____ MATERIAL FOR THE TASK

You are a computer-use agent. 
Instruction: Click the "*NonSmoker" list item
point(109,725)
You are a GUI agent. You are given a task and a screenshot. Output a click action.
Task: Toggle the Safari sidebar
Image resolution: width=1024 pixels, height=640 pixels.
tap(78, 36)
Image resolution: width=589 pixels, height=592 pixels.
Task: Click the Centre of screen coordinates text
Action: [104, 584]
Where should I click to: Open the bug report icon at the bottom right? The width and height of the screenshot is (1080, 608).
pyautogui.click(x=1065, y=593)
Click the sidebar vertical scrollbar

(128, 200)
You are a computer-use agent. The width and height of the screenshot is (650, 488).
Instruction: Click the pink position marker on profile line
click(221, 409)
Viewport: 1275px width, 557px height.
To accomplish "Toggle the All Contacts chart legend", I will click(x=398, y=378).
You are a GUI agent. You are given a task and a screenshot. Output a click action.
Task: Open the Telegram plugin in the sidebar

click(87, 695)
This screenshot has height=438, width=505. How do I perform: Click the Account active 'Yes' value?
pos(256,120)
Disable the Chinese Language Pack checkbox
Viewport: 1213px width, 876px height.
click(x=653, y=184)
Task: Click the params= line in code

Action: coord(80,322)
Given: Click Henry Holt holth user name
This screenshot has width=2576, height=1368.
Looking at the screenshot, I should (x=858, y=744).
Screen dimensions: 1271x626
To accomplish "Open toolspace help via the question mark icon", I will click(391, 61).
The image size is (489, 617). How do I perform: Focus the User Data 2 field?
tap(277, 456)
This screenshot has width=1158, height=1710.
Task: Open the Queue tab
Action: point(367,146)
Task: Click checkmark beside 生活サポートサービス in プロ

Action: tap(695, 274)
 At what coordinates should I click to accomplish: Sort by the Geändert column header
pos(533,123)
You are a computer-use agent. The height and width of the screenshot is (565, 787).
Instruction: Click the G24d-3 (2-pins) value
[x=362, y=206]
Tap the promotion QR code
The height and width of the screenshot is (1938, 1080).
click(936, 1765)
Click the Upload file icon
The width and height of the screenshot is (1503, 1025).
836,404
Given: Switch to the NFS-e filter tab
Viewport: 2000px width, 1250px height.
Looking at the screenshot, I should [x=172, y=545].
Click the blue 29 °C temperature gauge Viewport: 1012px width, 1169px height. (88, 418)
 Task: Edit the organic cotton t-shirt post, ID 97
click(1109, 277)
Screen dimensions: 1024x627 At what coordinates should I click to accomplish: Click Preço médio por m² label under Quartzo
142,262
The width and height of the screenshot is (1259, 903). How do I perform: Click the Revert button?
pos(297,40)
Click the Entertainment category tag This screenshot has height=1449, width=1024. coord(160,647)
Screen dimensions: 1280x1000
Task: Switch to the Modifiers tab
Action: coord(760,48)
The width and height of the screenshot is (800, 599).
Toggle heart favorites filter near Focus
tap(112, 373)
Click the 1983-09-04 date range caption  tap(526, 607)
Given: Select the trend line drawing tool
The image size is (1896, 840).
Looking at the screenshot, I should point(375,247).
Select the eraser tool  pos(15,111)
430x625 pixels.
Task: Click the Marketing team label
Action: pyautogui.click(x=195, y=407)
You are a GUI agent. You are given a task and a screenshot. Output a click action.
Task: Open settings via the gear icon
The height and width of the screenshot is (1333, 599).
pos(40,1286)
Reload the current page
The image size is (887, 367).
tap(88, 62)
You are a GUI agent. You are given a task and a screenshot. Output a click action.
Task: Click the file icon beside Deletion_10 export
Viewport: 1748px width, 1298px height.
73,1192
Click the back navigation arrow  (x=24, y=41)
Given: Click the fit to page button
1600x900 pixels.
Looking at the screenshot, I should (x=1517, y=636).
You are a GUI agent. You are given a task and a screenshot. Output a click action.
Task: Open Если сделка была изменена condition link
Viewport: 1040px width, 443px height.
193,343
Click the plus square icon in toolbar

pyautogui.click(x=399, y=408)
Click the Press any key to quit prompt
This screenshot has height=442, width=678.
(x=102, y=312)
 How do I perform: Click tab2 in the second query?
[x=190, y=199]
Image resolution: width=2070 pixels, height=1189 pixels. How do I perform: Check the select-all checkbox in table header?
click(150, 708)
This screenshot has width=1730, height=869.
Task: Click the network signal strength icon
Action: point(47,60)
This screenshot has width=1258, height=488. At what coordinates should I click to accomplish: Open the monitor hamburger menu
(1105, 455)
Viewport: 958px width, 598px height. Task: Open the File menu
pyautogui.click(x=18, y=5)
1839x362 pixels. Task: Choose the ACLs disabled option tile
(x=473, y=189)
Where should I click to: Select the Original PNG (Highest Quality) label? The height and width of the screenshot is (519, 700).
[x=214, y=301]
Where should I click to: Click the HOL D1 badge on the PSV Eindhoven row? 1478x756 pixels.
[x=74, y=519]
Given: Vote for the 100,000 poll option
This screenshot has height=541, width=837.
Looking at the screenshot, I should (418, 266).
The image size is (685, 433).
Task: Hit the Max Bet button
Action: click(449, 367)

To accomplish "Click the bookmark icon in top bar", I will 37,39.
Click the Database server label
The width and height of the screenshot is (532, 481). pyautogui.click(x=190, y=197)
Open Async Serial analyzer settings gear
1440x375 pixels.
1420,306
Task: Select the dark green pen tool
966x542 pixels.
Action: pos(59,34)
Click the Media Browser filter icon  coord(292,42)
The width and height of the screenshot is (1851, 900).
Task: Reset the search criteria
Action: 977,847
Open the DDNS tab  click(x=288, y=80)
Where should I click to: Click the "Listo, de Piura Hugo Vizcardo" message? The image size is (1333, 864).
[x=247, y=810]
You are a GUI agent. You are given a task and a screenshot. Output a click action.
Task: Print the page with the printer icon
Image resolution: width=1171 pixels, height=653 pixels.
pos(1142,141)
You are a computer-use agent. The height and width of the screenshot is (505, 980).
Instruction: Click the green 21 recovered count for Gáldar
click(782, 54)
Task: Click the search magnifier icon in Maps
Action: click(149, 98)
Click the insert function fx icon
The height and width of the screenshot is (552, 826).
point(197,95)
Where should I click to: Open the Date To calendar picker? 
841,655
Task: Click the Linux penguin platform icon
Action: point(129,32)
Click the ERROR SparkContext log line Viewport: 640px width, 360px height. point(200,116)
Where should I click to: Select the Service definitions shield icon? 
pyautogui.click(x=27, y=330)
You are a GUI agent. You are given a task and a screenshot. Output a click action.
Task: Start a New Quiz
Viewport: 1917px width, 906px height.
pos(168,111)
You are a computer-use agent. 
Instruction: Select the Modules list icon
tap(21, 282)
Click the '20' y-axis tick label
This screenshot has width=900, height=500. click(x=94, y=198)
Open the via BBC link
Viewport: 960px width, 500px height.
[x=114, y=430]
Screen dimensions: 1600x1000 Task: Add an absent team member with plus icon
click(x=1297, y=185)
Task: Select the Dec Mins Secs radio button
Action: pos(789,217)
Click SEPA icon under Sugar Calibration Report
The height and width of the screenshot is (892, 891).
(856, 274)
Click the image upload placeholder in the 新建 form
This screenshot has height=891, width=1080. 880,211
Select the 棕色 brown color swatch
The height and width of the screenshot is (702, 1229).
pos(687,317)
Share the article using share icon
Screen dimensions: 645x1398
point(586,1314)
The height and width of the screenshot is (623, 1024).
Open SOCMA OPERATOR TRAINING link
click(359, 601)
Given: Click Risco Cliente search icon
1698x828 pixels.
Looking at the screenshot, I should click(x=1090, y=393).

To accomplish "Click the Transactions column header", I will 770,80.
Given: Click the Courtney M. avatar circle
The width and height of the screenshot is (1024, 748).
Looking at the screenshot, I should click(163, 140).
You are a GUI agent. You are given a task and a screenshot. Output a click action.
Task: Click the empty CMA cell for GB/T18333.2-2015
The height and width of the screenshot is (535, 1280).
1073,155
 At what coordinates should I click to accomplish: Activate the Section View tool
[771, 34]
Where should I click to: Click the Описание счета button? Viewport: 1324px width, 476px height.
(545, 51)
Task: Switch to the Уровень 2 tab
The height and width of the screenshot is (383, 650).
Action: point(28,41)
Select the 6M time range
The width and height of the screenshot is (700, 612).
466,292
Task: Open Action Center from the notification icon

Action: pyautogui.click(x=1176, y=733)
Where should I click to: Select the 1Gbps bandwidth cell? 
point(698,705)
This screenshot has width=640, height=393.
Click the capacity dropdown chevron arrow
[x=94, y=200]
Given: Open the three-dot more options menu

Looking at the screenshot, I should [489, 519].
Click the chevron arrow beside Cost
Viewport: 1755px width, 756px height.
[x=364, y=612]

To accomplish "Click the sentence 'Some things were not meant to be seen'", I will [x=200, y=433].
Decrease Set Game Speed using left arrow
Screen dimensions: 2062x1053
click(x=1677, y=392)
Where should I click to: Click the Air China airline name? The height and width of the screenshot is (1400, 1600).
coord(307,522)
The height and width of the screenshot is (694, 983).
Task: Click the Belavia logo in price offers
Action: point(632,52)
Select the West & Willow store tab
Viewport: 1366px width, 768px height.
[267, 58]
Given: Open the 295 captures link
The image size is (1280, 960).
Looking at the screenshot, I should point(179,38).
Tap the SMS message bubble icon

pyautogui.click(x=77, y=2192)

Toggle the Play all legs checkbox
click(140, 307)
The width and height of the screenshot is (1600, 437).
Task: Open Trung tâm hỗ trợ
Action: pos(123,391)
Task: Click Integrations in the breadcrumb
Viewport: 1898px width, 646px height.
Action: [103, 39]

________

■ TASK STATEMENT ■
Only an exact copy of the listing above, from its first line up to and including the line with "Task: Toggle the Safari sidebar", counts as the answer.

■ YOUR SOLUTION ■
You are a computer-use agent. 
Instruction: Click the "*NonSmoker" list item
point(109,725)
You are a GUI agent. You are given a task and a screenshot. Output a click action.
Task: Toggle the Safari sidebar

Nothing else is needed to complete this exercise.